─── Recorded data
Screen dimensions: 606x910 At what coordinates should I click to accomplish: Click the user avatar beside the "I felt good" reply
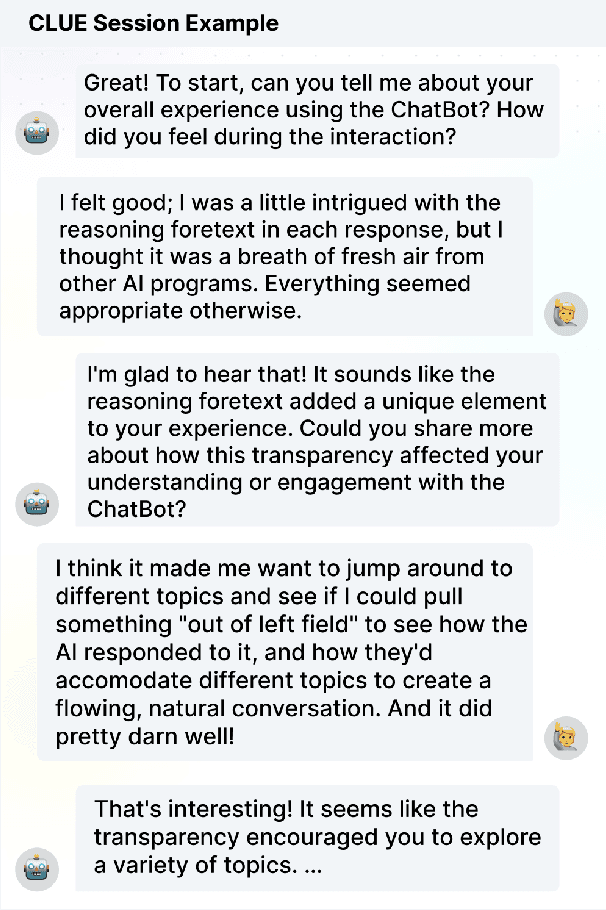[x=565, y=313]
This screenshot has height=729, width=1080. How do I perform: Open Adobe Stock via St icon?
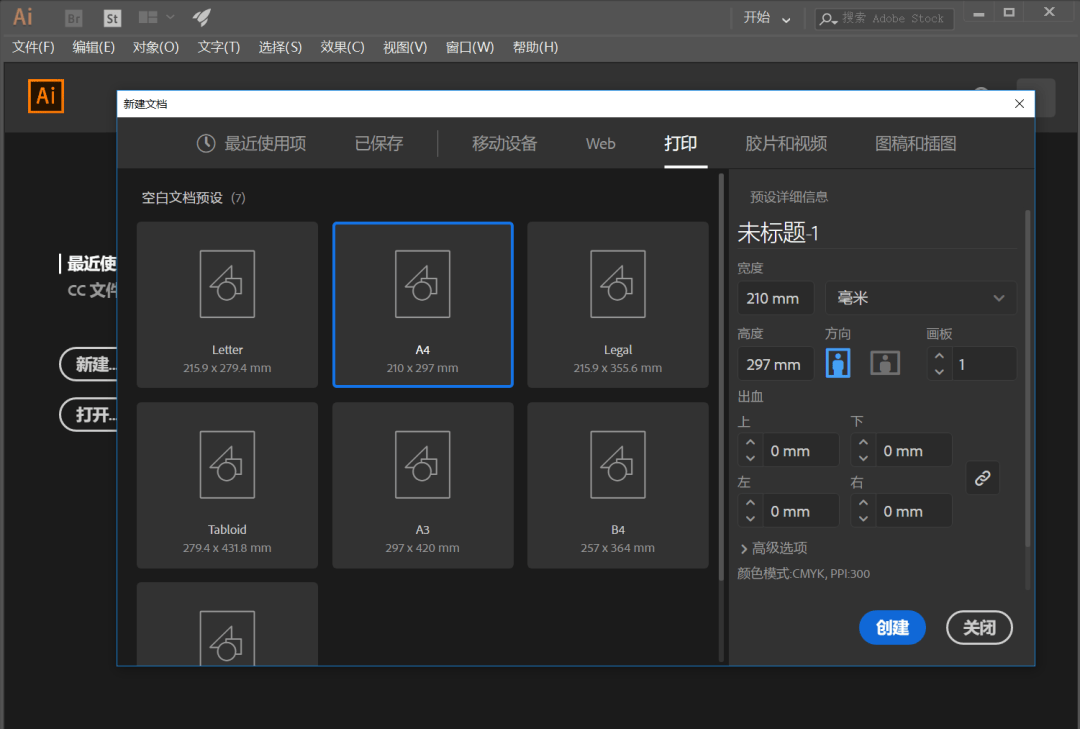click(x=111, y=17)
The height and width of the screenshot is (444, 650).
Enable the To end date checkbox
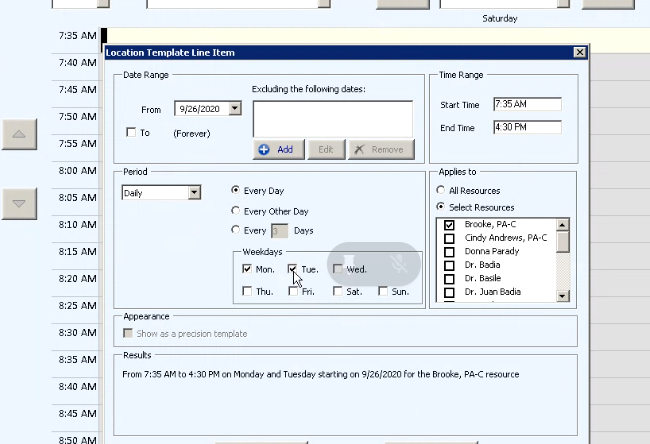tap(131, 132)
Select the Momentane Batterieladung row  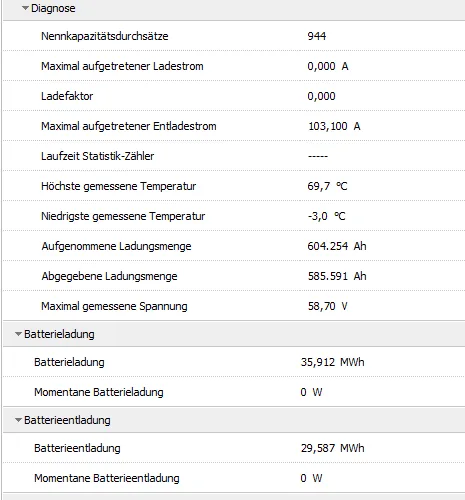[x=234, y=392]
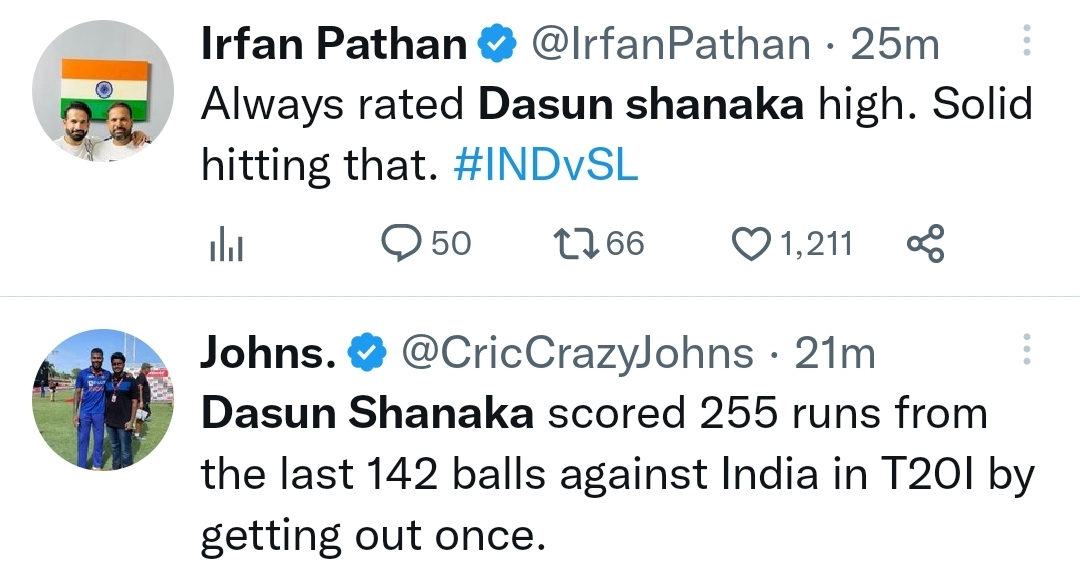Reply to Irfan Pathan's tweet via comment icon
The width and height of the screenshot is (1080, 576).
point(403,243)
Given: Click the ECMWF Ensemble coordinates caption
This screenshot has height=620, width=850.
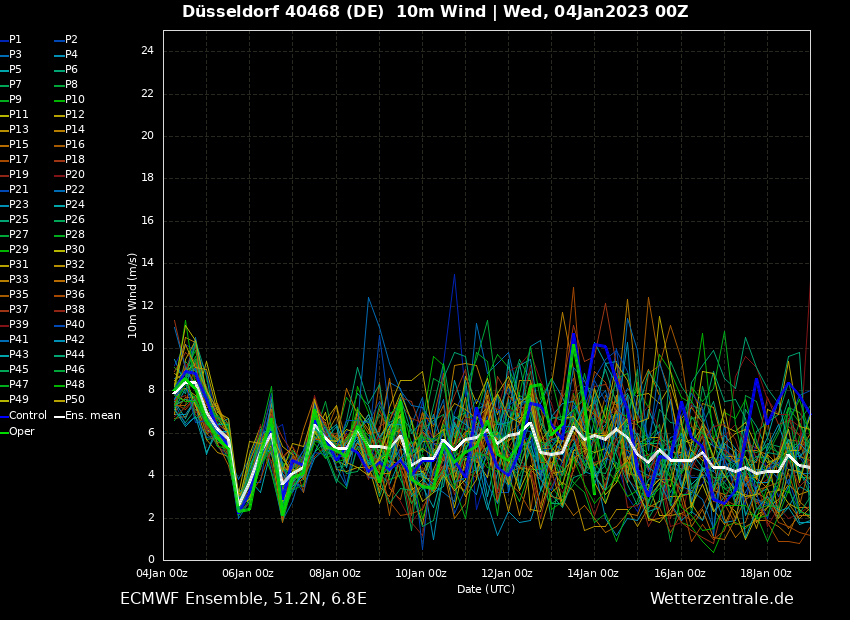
──────
» Your assignment:
Extract exactly the lines above from the line containing "Given: Click the" through the last one, both ends included, but not the pictures.

» Task answer:
Given: Click the ECMWF Ensemble coordinates caption
This screenshot has height=620, width=850.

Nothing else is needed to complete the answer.